Register your agent endpoint
Your agent is a webhook receiver. Register it the same way a
human integrator would — see
Webhooks > Signing
for the full spec. The only twist is the task payload you'll
match on: set reminder_channels to include
"webhook" so the outbound signal is fired.
Authentication from your agent back to mykal
Your agent needs its own credentials to call mykal's API (mark tasks done, post sub-reminders, etc.). Two models:
- Agent-scoped API key (recommended): a long-lived bearer token tied to a service user with a narrow permission set — typically
MYKAL_TASK_READ,MYKAL_TASK_UPDATE,MYKAL_REMINDER_MANAGE. Currently request via support; the first-class UI for issuing keys is under construction. - Per-user impersonation: the same bearer flow a human uses. Fine for single-tenant prototypes. Subject to the user's quota.
Three patterns
Pattern A — Synchronous agent
Simplest. Receiver verifies signature → runs LLM inline → acts → returns 200. Works when the task fits a sub-10-second LLM call. Blocks the mykal retry loop if it doesn't — do not use for long-running workflows.
Pattern B — Queued agent
Receiver verifies → enqueues on Redis/SQS/Kafka → returns 200
immediately → worker pool drains and calls back. This is the
default production pattern. Use the delivery_id
as the queue's idempotency key so mykal retries don't
double-process.
Pattern C — Multi-step with human-in-the-loop
Same as Pattern B, plus the worker can escalate: instead of
completing the task itself, the agent creates a reminder on
the human user (POST tasks with
reminder_channels=["inapp","email"] and a short
deadline) asking for approval. If the human approves in-app,
your agent sees the approval via a task update poll or a
follow-on webhook you also subscribed to.
Acting back on tasks
| intent | endpoint |
|---|---|
| Mark task done after action | POST calendar/events/{id}/done |
| Skip this occurrence | POST calendar/events/{id}/skip |
| Unschedule + return to pending | DELETE calendar/events/{id} |
| Adjust task fields (priority, duration, deadline) | PATCH tasks/{id} |
| Ask for a re-schedule | POST schedule (task_ids, optional provider) |
| Manually override the slot | POST schedule/decisions/{id}/override |
| Create a follow-up reminder for the human | POST tasks with channels = inapp/email |
Errors & retries
- Receiver fails: return 5xx or take >10s. mykal retries per the DLQ schedule. Your agent must be idempotent on
delivery_id. - LLM call fails: don't bubble 5xx to mykal if you've already accepted — catch, enqueue a private retry, return 200.

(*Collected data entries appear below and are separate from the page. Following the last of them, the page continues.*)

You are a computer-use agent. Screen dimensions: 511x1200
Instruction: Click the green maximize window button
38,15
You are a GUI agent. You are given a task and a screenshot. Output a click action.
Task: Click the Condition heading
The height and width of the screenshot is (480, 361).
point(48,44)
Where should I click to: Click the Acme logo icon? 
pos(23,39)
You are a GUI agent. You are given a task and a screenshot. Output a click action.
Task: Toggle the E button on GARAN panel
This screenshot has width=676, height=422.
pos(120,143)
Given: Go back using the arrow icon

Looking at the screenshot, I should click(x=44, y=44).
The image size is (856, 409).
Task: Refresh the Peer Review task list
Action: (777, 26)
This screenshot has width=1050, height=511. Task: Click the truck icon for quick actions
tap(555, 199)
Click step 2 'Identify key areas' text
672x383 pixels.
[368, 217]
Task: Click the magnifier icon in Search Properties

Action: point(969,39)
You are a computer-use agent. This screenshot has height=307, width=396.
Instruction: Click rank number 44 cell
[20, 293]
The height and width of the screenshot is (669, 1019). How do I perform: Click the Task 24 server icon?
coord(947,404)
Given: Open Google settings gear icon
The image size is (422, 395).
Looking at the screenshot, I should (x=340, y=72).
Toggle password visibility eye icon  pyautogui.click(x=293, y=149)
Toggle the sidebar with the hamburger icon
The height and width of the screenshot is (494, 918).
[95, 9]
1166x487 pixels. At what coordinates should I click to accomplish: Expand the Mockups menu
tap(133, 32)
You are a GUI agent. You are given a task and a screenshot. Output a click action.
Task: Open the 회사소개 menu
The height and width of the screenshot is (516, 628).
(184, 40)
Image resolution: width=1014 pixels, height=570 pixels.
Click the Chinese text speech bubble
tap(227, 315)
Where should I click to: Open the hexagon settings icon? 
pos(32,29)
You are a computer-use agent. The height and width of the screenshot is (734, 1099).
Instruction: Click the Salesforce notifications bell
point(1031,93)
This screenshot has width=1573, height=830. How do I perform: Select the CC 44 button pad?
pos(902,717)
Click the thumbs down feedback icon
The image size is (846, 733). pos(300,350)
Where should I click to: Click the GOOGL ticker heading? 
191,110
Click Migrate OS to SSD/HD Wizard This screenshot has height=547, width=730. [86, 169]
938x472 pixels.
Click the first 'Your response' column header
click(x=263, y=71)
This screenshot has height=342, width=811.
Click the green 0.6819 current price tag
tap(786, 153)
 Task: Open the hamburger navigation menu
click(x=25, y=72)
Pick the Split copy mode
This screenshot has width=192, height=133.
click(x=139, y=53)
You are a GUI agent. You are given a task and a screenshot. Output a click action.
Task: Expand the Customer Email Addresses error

- Quota breach: mykal responds 429 on
POST schedulewithX-Mykal-Quota-Resetheader pointing to next UTC midnight. Back off until then; send the human an inapp reminder so the user knows their schedule didn't regenerate. - Auth breaks mid-run: 401 from mykal → refresh the agent key and retry once; on second 401, DLQ + alert.
Cost considerations
- Your LLM bill is yours. If your receiver calls Anthropic/OpenAI directly, those tokens bill to your account, not mykal's.
- mykal's LLM quota is separate and only applies when you call mykal's built-in scheduler (
POST schedule). Caps default to $5 soft / $20 hard per user per day (see RATE_LIMITS.md). - Prompt-cache your prompts — most reminder payloads share a common system prompt; the Anthropic
cache_controlfield reduces cost ~90% on the cached prefix. - Batch the small stuff — if your agent gets a burst of reminders, coalesce them into one LLM call with a single system prompt and a list of tasks, then fan the results back out.
Full working example
A ~200-line Python agent that verifies a signed
reminder.fired webhook, decides what to do with
Anthropic Claude, and marks the task done — lives at
/mykal/developer-examples/python-agent/. It ships
with requirements.txt, .env.example,
and a README.
Run locally, expose via ngrok, register the tunnel as a webhook endpoint (see the quickstart), and fire a test ping. First real reminder triggers the Claude call.